Access to GPT-4, GPT-4o, and other OpenAI models. The most widely-integrated API — if a tool supports "AI," it probably supports OpenAI's API.

Practical API Use Cases

Here are concrete ways developers integrate AI APIs into their workflows:

# .github/workflows/ai-review.yml
- name: AI Code Review
  run: |
    DIFF=$(gh pr diff ${{ github.event.number }})
    REVIEW=$(curl -s https://api.anthropic.com/v1/messages \
      -H "x-api-key: ${{ secrets.ANTHROPIC_KEY }}" \
      -H "content-type: application/json" \
      -d "{
        \"model\": \"claude-sonnet-4-20250514\",
        \"max_tokens\": 2000,
        \"messages\": [{
          \"role\": \"user\",
          \"content\": \"Review this PR diff for bugs, security issues, and style problems. Be concise.\\n\\n${DIFF}\"
        }]
      }")
    gh pr comment ${{ github.event.number }} --body "$REVIEW"
#!/usr/bin/env node
// Generate JSDoc for all undocumented functions
import Anthropic from '@anthropic-ai/sdk';
import { glob } from 'glob';
import { readFile, writeFile } from 'fs/promises';

const client = new Anthropic();
const files = await glob('src/**/*.ts');

for (const file of files) {
  const code = await readFile(file, 'utf-8');
  if (!code.includes('/**')) {  // No JSDoc yet
    const response = await client.messages.create({
      model: 'claude-sonnet-4-20250514',
      max_tokens: 4000,
      messages: [{
        role: 'user',
        content: `Add JSDoc comments to all exported functions. 
                  Keep existing code unchanged. Only add documentation.\n\n${code}`
      }]
    });
    await writeFile(file, response.content[0].text);
    console.log(`Documented: ${file}`);
  }
}
API Cost Awareness

API costs scale with usage. A script that processes 100 files through Claude Sonnet might cost $1-5, but running it on every commit in CI adds up. Set up usage alerts and spending limits in your API dashboard. Start with manual runs before automating anything in CI.


Part 6: Choosing Your Stack

There's no single "best" setup.

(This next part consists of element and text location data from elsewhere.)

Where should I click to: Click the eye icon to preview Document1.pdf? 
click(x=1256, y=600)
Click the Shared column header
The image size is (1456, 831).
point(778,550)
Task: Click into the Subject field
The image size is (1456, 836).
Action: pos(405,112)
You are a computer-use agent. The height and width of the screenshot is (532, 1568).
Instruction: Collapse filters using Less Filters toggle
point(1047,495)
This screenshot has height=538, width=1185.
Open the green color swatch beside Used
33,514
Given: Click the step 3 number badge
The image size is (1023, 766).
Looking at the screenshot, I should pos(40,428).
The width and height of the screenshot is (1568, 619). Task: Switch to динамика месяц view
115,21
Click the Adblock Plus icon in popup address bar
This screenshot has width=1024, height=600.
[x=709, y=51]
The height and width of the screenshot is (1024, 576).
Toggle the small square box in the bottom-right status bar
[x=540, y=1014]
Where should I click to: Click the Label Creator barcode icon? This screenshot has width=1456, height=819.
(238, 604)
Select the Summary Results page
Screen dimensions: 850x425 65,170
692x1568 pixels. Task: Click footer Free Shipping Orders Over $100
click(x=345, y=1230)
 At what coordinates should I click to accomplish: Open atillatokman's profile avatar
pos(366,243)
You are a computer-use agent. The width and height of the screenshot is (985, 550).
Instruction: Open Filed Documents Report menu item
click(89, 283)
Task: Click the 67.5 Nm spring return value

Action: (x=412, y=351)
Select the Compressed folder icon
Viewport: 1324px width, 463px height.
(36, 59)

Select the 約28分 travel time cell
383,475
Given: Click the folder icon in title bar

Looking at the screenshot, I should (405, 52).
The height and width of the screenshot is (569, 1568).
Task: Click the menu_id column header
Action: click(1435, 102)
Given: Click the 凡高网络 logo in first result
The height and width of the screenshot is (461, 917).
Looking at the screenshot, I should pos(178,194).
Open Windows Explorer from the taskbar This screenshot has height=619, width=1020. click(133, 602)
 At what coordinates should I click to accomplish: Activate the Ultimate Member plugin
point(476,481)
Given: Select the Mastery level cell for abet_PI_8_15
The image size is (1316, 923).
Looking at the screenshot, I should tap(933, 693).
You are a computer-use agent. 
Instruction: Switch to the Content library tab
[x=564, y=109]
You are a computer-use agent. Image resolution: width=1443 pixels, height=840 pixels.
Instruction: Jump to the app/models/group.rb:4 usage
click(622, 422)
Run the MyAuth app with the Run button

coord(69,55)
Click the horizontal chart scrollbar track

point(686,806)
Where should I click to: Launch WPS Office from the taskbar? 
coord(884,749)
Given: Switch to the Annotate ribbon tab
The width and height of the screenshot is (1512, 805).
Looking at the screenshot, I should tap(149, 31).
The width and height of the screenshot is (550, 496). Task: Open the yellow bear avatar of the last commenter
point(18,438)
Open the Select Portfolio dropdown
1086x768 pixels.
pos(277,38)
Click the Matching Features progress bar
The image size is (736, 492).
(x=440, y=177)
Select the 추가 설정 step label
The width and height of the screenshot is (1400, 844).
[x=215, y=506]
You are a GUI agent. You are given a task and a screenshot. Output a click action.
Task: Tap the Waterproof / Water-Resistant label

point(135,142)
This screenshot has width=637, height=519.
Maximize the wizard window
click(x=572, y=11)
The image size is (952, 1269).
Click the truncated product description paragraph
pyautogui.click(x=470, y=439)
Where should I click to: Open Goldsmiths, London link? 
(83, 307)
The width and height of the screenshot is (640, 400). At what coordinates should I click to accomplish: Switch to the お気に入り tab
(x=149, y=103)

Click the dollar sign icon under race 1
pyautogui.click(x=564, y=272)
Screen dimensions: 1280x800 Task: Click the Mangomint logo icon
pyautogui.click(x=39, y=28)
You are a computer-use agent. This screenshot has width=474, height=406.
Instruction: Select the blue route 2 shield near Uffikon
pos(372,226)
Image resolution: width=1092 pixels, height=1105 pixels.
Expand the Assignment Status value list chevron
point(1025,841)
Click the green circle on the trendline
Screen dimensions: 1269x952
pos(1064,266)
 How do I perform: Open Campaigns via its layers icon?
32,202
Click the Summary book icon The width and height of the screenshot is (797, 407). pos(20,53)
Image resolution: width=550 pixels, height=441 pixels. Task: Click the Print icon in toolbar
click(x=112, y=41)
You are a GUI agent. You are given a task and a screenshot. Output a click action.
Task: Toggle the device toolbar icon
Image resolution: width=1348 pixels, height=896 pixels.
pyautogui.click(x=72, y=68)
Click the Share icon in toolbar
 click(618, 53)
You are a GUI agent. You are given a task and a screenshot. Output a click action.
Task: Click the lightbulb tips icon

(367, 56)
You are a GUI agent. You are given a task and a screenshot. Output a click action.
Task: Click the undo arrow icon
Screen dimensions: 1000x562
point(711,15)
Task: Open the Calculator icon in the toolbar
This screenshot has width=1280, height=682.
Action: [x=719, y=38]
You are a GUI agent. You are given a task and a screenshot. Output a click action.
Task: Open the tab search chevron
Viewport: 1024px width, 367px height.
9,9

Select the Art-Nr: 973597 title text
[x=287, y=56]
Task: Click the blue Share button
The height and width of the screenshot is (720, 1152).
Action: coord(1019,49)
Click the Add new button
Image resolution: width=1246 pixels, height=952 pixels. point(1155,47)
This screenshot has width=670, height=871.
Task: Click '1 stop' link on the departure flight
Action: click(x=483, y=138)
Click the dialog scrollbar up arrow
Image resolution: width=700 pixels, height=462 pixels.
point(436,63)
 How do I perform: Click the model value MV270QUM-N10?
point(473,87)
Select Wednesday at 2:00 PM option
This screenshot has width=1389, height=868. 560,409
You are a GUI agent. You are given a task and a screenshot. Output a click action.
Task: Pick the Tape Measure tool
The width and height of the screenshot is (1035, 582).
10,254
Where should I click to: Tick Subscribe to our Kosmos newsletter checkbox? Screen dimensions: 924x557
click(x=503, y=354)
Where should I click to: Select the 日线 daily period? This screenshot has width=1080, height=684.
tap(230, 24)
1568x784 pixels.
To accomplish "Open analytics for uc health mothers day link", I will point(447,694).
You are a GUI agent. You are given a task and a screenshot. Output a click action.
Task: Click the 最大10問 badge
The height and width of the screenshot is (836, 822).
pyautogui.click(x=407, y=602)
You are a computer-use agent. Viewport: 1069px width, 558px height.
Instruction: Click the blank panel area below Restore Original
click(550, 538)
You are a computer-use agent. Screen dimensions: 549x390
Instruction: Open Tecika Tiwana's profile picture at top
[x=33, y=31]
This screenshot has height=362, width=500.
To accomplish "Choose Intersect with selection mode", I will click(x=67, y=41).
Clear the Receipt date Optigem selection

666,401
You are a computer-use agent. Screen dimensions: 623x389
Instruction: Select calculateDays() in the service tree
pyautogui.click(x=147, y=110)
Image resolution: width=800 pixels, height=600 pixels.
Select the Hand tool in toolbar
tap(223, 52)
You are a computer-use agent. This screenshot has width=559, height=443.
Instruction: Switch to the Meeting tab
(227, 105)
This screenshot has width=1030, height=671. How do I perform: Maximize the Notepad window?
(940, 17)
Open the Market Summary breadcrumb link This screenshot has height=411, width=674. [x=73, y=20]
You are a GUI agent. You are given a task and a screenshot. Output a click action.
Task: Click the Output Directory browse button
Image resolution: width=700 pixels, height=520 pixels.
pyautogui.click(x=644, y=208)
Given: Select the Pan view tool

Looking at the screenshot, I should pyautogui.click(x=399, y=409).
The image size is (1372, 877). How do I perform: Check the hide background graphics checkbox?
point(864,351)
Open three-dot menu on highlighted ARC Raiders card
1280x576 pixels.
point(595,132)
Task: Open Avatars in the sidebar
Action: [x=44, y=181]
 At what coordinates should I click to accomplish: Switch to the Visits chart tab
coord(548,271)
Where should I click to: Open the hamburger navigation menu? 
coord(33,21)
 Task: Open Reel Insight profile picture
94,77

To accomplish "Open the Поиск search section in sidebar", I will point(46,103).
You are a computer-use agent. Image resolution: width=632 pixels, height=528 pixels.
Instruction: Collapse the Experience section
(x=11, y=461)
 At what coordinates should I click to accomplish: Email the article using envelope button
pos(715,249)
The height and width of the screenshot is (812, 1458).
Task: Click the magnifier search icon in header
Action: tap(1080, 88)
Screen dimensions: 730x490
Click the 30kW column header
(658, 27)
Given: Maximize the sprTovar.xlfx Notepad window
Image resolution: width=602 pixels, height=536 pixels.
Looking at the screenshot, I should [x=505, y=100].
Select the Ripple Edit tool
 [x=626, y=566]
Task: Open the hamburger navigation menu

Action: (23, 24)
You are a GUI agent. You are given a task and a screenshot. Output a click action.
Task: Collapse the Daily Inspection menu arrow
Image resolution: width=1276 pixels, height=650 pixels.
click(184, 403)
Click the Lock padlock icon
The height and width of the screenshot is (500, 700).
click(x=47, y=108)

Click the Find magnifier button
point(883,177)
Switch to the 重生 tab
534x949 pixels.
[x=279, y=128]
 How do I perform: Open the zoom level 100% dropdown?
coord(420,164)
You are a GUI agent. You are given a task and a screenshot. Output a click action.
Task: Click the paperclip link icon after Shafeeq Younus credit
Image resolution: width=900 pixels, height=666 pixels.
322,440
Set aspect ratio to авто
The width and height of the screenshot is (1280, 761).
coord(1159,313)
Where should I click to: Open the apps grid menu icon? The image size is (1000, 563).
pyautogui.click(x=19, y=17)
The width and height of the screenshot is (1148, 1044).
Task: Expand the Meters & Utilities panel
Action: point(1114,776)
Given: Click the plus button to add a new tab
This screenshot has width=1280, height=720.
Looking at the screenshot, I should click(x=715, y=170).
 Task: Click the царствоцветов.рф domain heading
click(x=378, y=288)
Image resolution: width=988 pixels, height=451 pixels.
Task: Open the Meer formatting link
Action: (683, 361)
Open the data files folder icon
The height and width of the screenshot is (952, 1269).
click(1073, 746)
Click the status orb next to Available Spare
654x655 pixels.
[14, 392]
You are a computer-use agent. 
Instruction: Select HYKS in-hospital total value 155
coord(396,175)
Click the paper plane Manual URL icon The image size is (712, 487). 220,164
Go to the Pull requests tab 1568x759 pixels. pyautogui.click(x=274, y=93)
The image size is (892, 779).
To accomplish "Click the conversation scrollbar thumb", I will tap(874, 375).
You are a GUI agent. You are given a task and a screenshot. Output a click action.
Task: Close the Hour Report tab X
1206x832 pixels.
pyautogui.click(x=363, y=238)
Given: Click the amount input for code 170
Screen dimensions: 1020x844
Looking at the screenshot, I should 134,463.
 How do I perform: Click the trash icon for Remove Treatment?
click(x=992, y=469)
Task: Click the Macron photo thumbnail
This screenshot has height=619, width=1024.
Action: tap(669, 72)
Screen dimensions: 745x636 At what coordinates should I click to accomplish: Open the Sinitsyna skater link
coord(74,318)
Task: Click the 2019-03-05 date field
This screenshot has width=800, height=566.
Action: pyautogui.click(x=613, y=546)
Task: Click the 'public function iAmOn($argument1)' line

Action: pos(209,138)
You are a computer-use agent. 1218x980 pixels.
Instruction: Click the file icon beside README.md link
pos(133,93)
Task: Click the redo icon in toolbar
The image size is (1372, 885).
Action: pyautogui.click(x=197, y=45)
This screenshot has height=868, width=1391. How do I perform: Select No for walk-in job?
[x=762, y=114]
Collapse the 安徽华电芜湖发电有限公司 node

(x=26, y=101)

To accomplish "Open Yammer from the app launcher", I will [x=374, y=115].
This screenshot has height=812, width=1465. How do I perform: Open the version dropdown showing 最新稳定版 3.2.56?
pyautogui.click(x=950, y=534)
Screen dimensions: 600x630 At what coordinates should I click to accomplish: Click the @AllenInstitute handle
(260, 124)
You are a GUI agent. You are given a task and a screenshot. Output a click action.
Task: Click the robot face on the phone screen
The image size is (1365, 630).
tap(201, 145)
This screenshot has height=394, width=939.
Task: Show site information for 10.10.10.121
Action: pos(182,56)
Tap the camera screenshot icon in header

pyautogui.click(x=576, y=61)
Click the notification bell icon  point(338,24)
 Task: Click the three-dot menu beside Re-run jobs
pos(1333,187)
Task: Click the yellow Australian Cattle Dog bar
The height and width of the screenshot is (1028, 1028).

The right combination depends on how you work, what you're building, and what you're willing to spend. Here are concrete recommendations for common situations.

The Recommended Starting Stack

If you're starting from scratch and want one recommendation:

1

Claude.ai Pro — $20/month

Your primary thinking and planning tool. Design, debug, review, generate tests, write documentation.

2

Cursor Pro or GitHub Copilot — $10-20/month

AI in your editor for tab completion, inline edits, and code generation while you type.

3

Claude Code — API usage

For large refactors and multi-file tasks when the editor isn't enough. Add when you're comfortable with the workflow.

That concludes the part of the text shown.